One day Sean asked me why I was there with them, and the others echoed the sentiment. It wasn’t to imply that there was no welcome for me, but simply to acknowledge that the school was ambivalent about pushing me away it had pushed them away. For all my poor boundaries and extreme moods, I lived in a good neighborhood, my parents were respectable, we had money. I was only there with the boys because I didn’t care enough not to be. This irked Sean, as it should have. The boys harangued me every time I let a deadline slip.
They all had small, working-class dreams, the kind that wouldn’t make them famous or rich but pull them farther from precarity in some way: Greg had his engines, Billy wanted to own a pizza place. Sean was going to kick meth for good and make a life as an underwater welder down in Florida. Steve just wanted a girlfriend. I wanted those things for them, I feared they would be denied, that they were already denied. I wonder where the boys are now. Do they sit in backyards and garages and provide the same care, so blunt in its language, as men? Are they still fearless for one another?
I wonder if they remember me. If I needed them as much as they needed each other, I wasn’t in a place to admit it, and I only realized how important they and the space they filled were to me in retrospect. I was there when Greg read his rejection letter from Denver Automotive & Diesel College, and he dropped out without a diploma. Billy ran into me years later, running me down on the side of the road in his T-bird, beaming like a proud father and entreating me to visit him at work, a pizza joint staffed and run by rough men I knew to be the boys’ antecedents.
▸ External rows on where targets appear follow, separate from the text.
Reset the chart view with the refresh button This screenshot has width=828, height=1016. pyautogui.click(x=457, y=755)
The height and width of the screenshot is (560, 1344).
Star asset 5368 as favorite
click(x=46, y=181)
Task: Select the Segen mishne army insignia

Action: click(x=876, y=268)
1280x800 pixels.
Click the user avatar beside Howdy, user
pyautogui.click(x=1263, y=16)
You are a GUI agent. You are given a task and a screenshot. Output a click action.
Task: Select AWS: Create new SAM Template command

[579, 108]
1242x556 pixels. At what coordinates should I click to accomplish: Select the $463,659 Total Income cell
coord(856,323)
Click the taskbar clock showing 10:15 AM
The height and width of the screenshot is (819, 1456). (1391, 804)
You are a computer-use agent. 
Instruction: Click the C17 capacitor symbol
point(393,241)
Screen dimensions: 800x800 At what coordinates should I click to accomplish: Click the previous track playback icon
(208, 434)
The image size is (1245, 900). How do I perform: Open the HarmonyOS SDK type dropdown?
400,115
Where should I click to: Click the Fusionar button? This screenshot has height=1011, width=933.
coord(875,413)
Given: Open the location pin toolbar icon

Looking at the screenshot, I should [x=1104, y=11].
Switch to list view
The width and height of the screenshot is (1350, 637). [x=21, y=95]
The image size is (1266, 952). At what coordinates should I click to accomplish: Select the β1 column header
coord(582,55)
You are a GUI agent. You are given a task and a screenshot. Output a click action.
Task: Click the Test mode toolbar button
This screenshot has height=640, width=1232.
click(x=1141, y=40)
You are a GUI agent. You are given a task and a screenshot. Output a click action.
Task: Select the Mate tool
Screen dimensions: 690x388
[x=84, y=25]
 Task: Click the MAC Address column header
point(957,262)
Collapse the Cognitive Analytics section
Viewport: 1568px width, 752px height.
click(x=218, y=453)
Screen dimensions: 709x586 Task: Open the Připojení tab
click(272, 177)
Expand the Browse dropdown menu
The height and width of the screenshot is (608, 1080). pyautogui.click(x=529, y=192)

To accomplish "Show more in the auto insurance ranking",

Two years out from the end of the group meetings, Sean’s single father died after a long battle with a neurodegenerative disease. He entered the foster care system at 17, and I never heard from him again. I graduated with a 1.2 GPA and remade myself in a protracted college stint that my parents paid for. I got so many more chances. I keep getting them.
I often think of Elizabeth Bowen’s observation of women’s intimacy growing backwards, starting with the deepest confidence in one another and advancing into easy distance. This feels correct to me (at least insofar as what intimacy is supposed to look like) and yet the difference between men’s and women’s intimacy seems less reflective than polar, the difference between a desert and a forest. A forest-dweller might come upon a succulent and see its life as barely there. A desert wanderer happening upon an oasis thinks it a paradise. Loving a man is quiet and lonely, like loving the desert. I miss the desert. I wish that I could see my group of boys again.
Over many years I have known many incredible women, and it has never troubled me to convey to them the profundity of the gifts they’ve given me, but the best of the men that I’ve known were still regarded as though from the top of fragile structures, such that if we reached for one another we would collide and collapse. When we part it is as thought they were never there at all.